Penelusuran lanjutan tim Crew 8 News membongkar siapa saja yang berada di balik ribuan hektare kebun ilegal itu, tak hanya masyarakat biasa, sebagian besar lahan sawit justru dimiliki oleh kalangan elit, dari pejabat hingga tokoh perantau berpengaruh.
Dalam catatan lapangan dan dokumen yang diperoleh, terdapat nama-nama ASN aktif, pensiunan aparat, perantau kaya asal Batam dan Jakarta, serta sejumlah pengurus koperasi yang digunakan sebagai perantara penguasaan lahan dalam skala besar.
Indikasi Pemecahan Nama dan Rekayasa Kepemilikan, Crew 8 News menemukan setidaknya:
Tujuh individu menguasai di atas 300 hektare, atas nama pribadi, keluarga, hingga kelompok tani fiktif.

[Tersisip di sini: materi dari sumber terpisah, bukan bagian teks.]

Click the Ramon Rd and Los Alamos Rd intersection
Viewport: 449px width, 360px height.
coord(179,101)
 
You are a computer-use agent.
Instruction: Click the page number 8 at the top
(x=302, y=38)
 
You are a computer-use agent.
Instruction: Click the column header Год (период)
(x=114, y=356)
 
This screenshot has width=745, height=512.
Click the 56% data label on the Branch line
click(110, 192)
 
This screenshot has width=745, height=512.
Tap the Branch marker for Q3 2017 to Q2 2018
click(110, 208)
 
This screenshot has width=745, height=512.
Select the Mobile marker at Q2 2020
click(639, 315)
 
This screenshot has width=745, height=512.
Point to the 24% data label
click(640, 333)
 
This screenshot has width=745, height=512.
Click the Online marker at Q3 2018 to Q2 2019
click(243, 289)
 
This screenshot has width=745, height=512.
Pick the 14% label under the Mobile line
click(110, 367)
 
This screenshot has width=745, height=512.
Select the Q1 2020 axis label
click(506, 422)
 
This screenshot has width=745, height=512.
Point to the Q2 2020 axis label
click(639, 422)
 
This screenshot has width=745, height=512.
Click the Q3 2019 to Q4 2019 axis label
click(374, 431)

Beberapa nama diketahui mengendalikan lahan lebih dari 1.000 hektare, tersebar di Pancung Soal dan Lunang.
Puluhan lainnya mencatatkan kepemilikan 20–100 hektare per orang, dengan pola pemecahan surat di tingkat nagari.

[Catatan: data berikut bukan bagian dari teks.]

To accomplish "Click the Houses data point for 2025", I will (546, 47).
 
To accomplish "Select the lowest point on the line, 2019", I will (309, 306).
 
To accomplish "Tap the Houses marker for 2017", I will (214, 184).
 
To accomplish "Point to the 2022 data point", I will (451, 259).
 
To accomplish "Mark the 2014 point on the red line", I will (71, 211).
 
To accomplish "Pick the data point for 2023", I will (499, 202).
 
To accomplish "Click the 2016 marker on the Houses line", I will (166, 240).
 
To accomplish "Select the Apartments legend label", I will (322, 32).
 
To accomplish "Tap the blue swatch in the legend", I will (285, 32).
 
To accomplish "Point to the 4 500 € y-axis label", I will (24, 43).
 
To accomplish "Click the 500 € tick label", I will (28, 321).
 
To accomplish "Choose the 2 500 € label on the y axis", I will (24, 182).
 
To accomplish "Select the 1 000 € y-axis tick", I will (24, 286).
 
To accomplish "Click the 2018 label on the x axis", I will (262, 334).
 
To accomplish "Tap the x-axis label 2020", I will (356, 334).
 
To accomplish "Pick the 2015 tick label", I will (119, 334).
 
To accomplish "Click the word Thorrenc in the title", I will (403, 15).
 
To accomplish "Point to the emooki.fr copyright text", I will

Mayoritas penguasaan ini tidak didukung surat pelepasan kawasan dari KLHK maupun izin Hak Guna Usaha (HGU).
Dalam dokumen yang diperoleh, hanya terlampir surat pengakuan dari Kerapatan Adat Nagari (KAN) dan nota kerja sama berbasis “silih jariah”.

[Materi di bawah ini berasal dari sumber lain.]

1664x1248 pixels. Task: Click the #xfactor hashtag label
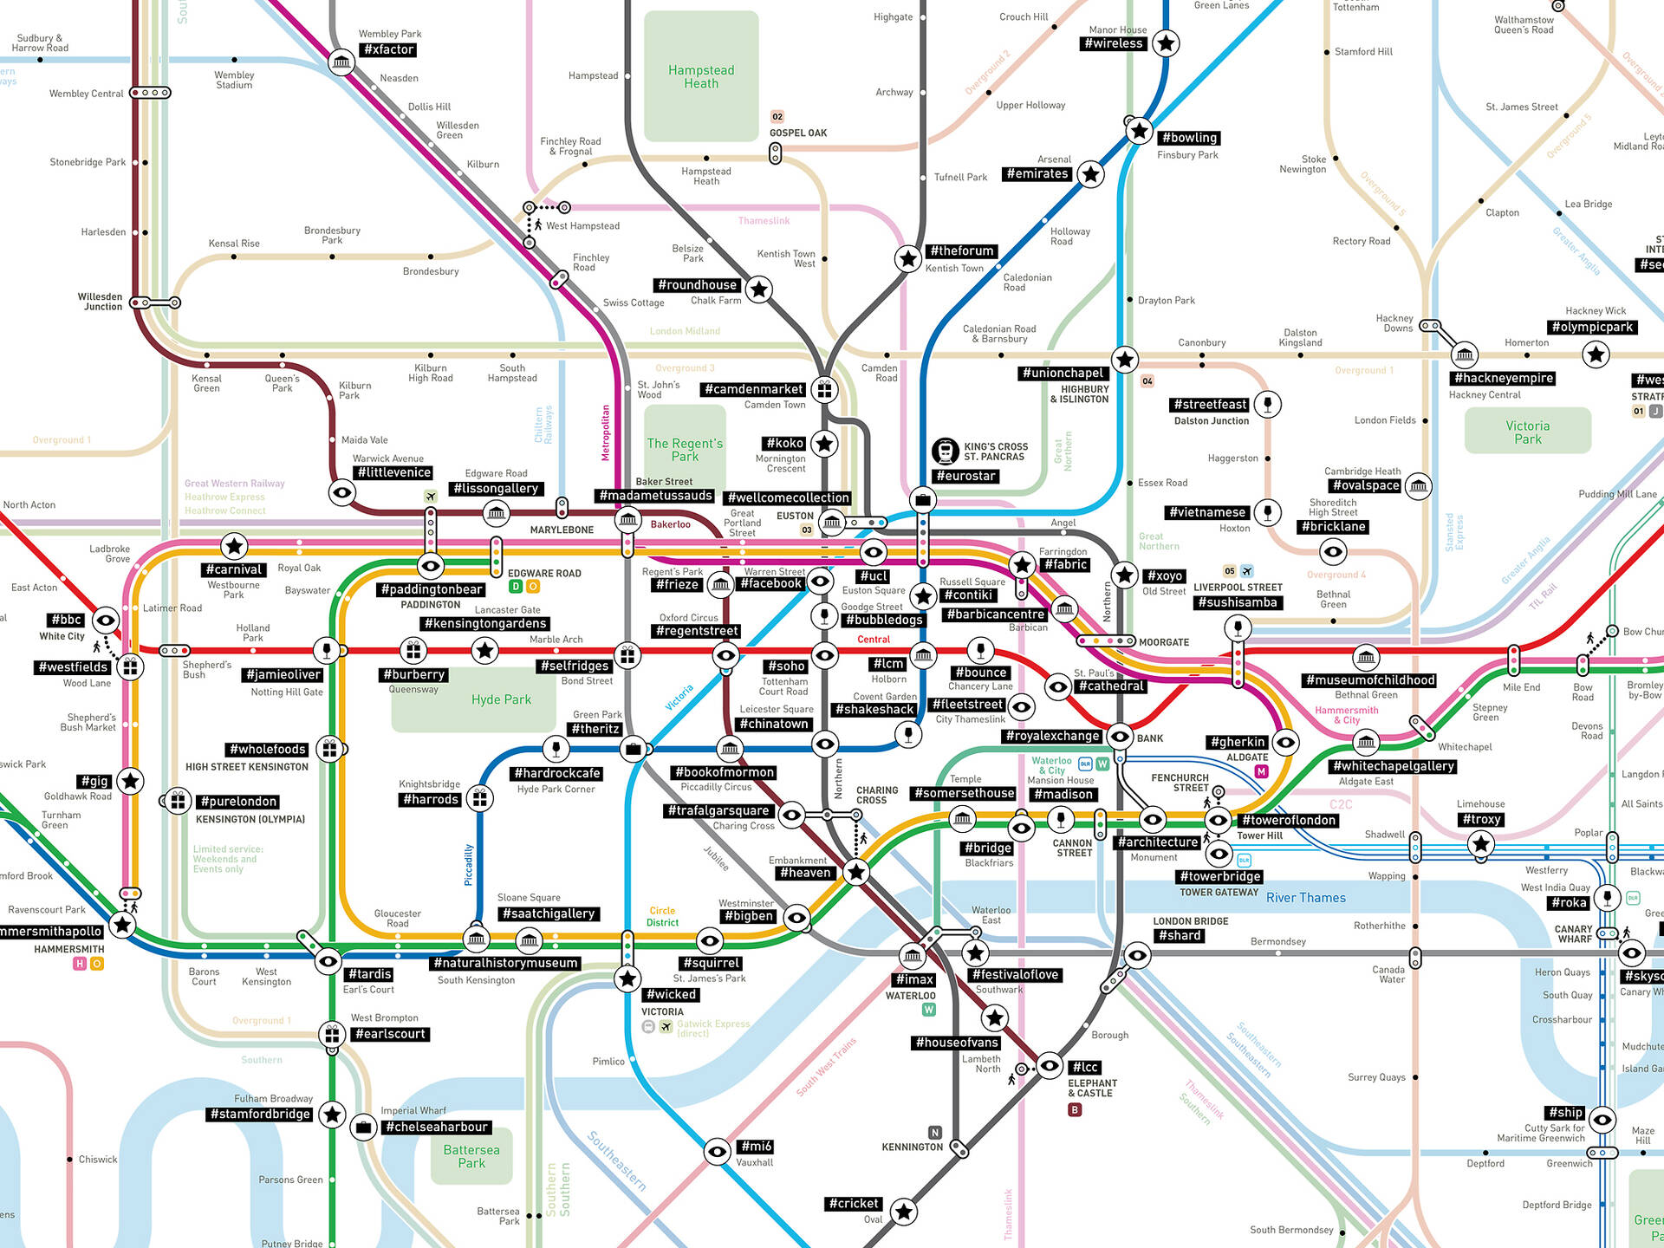coord(389,50)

Modus penguasaan lahan oleh elite ini kerap difasilitasi melalui:
Koperasi dan kelompok tani fiktif yang hanya berisi keluarga pemilik modal, penggunaan nama kelompok tani yang tidak pernah eksis di lapangan, legitimasi dari KAN dan perangkat jorong untuk menutupi status lahan sebagai kawasan hutan.
Salah satu mantan kepala jorong di Kecamatan Lunang mengungkap:
“Ada koperasi dibuat hanya untuk urus bantuan bibit dan alat, tapi lahan itu bukan untuk petani, yang kelola ya orang kota, warga sini cuma disuruh tandatangan.”
Dalam dokumen tim investigasi, nama-nama berikut disebut sebagai pengendali:
Pensiunan pejabat dinas perkebunan dari luar daerah, menguasai ±850 ha di Pancung Soal, Eks kepala bidang di pemerintahan kabupaten, lewat kelompok tani binaan,
Tokoh perantau asal Pesisir Selatan di Batam dan Jakarta, diduga membeli lahan adat untuk ditanami sawit, namun belum pernah mengurus izin kawasan,
Oknum anggota APH, disebut mengelola lahan sawit atas nama kerabat di daerah Ranah Ampek Hulu Tapan.
Ahli kehutanan menegaskan bahwa penguasaan lahan dalam HPK tetap tunduk pada UU No. 41/1999 dan UU No. 18/2013 (P3H).
Tanpa dokumen pelepasan kawasan dan izin berusaha dari KLHK, aktivitas sawit tetap ilegal, meskipun dilakukan atas nama koperasi atau menggunakan surat KAN.
“Alas hak dari adat itu tidak bisa jadi dasar hukum untuk kawasan hutan. Ini masuk kategori penggunaan kawasan tanpa izin, dan pelakunya bisa kena pidana,” ungkap praktisi hukum kehutanan di Padang.